IOps required to boot a KVM instance

Boot storms are something that shouldn't be taken lightly as they can cause seriously big storage arrays to grind to a halt. Avoiding these sudden boot storms due to that many instances starting at once should be a major design consideration.

How many IOPS are really needed is difficult to model and you have to measure on your own. You have to chose the toolbox according to the NAS you have for that. Be more specific if you can .

There's also a heavy dependence on what you are actually booting up there.


It depends on the VM obviously - just booting GRUB? maybe 50-100 operations - an exchange server? many, many more...

The answer is easy, benchmark one - it's the only way to know.

Oh and does it have to be KVM? Something like that sounds more like the kind of thing VMWare's View product was built for.


Some comparative test data (200 VMWare VMs) here: http://ctistrategy.com/2009/12/28/vmware-boot-storm-netapp-part-2/

Cheers


Booting 1000 instances of anything concurrently is pretty serious. Even if individual performance is acceptable at 20-30IOPS (which would be a slow disk on a single machine) you're looking at 20-30K IOPS. Get yer checkbook out. It's actually worse than that as most OS's will consume a lot more than is acceptable if there is nothing preventing them. As an example if you have a Windows XP client VM and give it effectively infinite IOPs by connecting it to an SSD array that can deliver 20K or more IOPS I've seen individual virtual machines consume almost 1000 IOPS.

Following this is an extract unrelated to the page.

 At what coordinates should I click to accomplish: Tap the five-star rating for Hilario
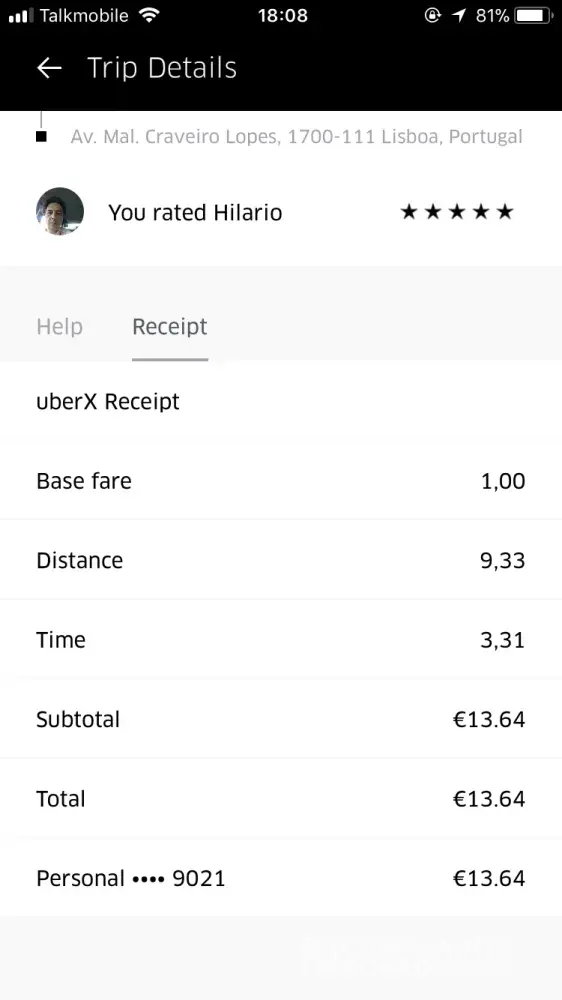click(x=457, y=212)
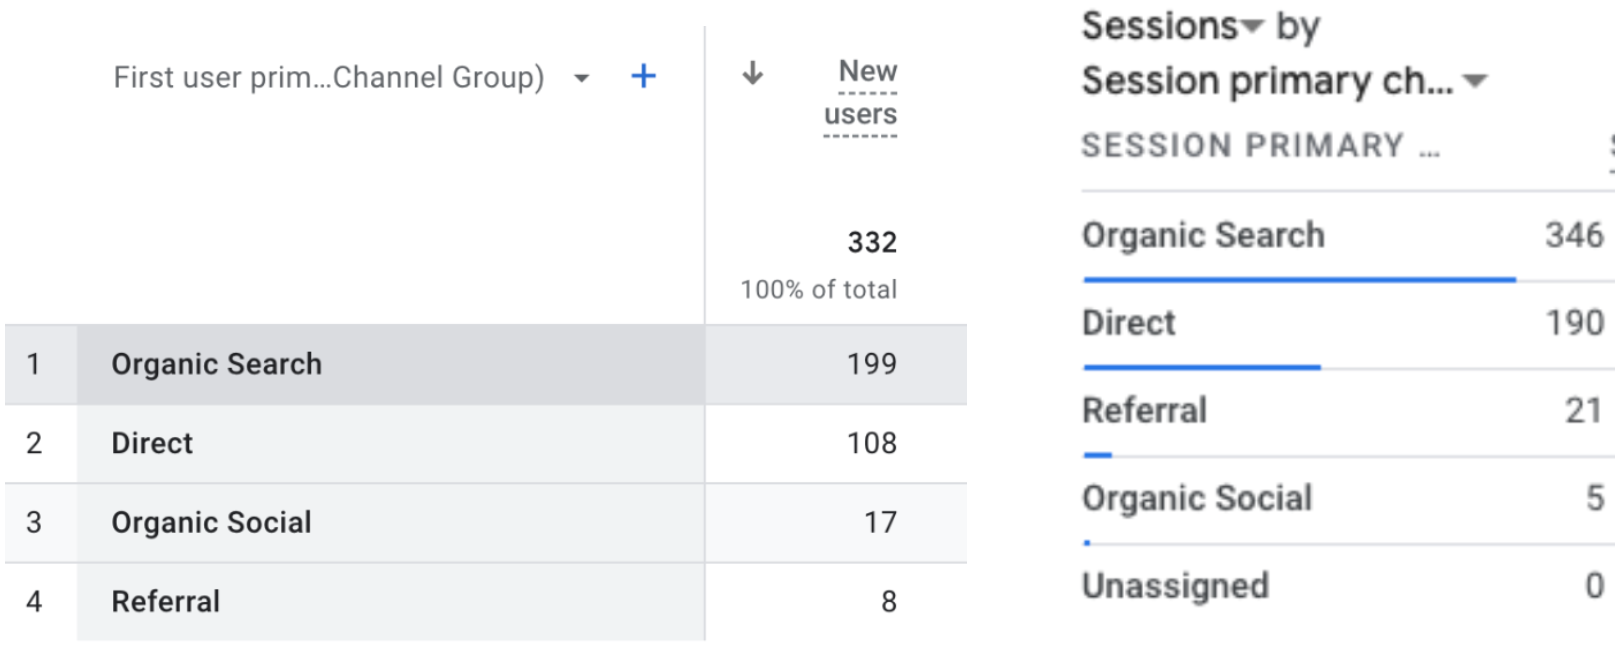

Staging such boot sequences is vital. If these are very low overhead systems then you might be able to get away with about 5 IOPS per system under steady state but the boot storm is called that for a reason. Read\Write IO ratios are also critically important - it's a lot easier (cheaper!) to deliver 5-10K IOPS for read heavy IO but the sustaining IO patterns for typical non server systems are very heavily write biased and it will be much more expensive finding a solution that can reliably deliver 5000IOPs in a 50:50 R/W pattern as it will be to deliver 5000IOPs in an 80:20 R/W pattern.

But seriously - there are very few storage solutions out there that can reliably boot 1000 VM instances concurrently.